Il pianto inconsolabile dei neonati, spesso attribuito alle coliche, è un fenomeno che preoccupa e mette alla prova la pazienza di molti genitori.
Ma cosa si nasconde realmente dietro questo comportamento? È davvero corretto parlare di coliche?
La parola “colica” evoca immediatamente l’idea di un dolore addominale acuto, legato alla presenza di gas intestinali.
uttavia, la scienza medica non ha mai confermato una diretta correlazione tra il pianto prolungato dei neonati e il dolore intestinale specifico delle coliche. Questa associazione sembra essere più un retaggio culturale che una realtà clinica.
Il termine “colica” inizia a essere utilizzato in ambito pediatrico nel 1954, dopo la pubblicazione di uno studio che ne descriveva i sintomi nei neonati.
Da allora, il concetto si è radicato nella cultura popolare e nella pratica medica senza però basarsi su solide evidenze scientifiche.
I sintomi comunemente associati alle cosiddette coliche del neonato includono principalmente il pianto intenso e prolungato. I bambini possono apparire visibilmente agitati, contrarre le gambe verso l’addome e mostrare segni generali di disagio.
Tuttavia, questi comportamenti non sono esclusivi delle coliche ma possono essere espressione delle molteplici necessità del bambino o della sua reazione a stimoli esterni.

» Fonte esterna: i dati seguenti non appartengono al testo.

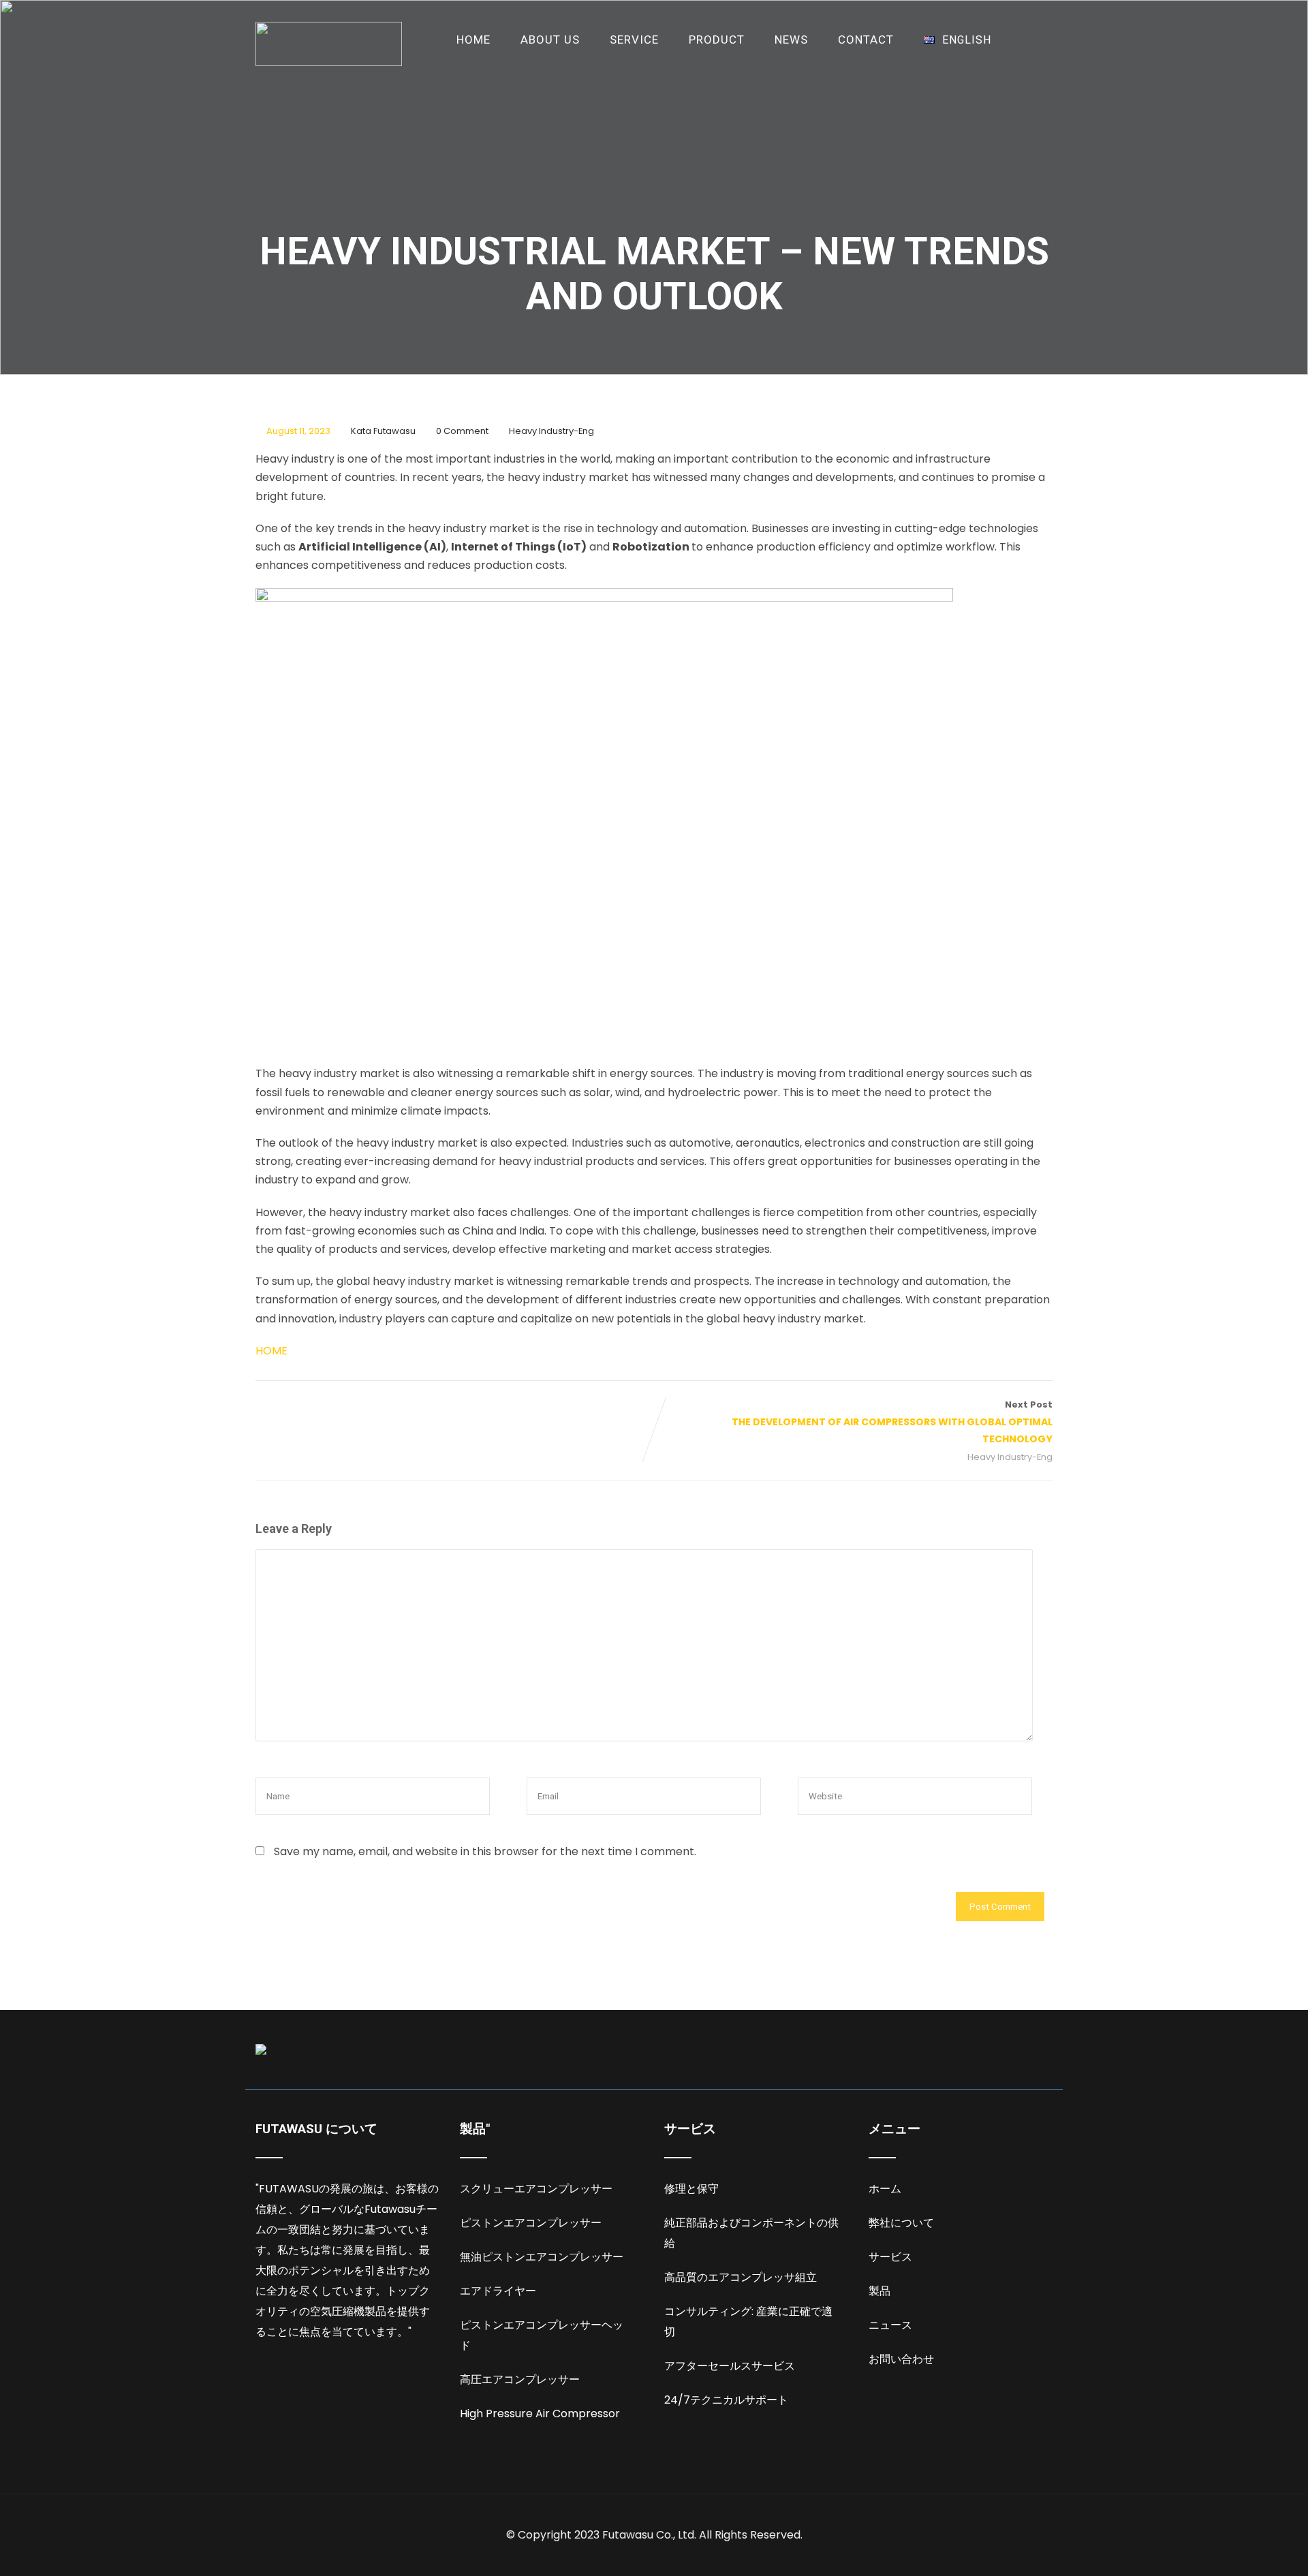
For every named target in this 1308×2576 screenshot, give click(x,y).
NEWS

È importante sottolineare che ogni neonato è un individuo a sé stante con proprie peculiarità fisiche ed emotive; pertanto, ciò che può valere per uno potrebbe non essere applicabile ad altri. La presenza costante dell’aria nel tratto gastrointestinale è normale e non sempre causa disagio significativo ai piccoli.
Le cosiddette crisi serali o pomeridiane attribuite alle coliche potrebbero invece rappresentare momenti fisiologici dello sviluppo del bambino nei primi mesi di vita o rispecchiare semplicemente la necessità del piccolo di scaricare tensione accumulata durante la giornata.
Quando si parla della durata delle coliche, i dati indicano che molti bambini manifestano questo tipo particolare di comportamento durante i primissimi tre mesi di vita. Le cosiddette crisi tendono a diminuire significativamente dopo tale periodo.
Di fronte al pianto inconsolabile del proprio figlio, i genitori cercano comprensibilmente soluzioni immediate per placarlo. Tuttavia, anziché ricorrere subito a rimedi farmacologici – spesso inefficaci in questa situazione – sarebbe più opportuno adottare approcci basati sulla vicinanza fisica e emotiva: tenere il bambino in braccio o in fascia petto contro petto; cantargli dolcemente; massaggiarlo delicatamente; offrirgli un ambiente tranquillo riducendo stimoli visivi ed uditori eccedenti.
Pur essendo diffusa l’idea che le cosiddette “coliche gassose” siano una condizione comune tra i neonati causante intense sofferenze addominali da gas intestinale intrappolato – concetto supportato da anni d’abitudine culturale – le evidenze scientifiche attuali suggeriscono una visione diversa: quella del pianto come forma complessa ma naturale attraverso cui il neonato comunica con l’esterno.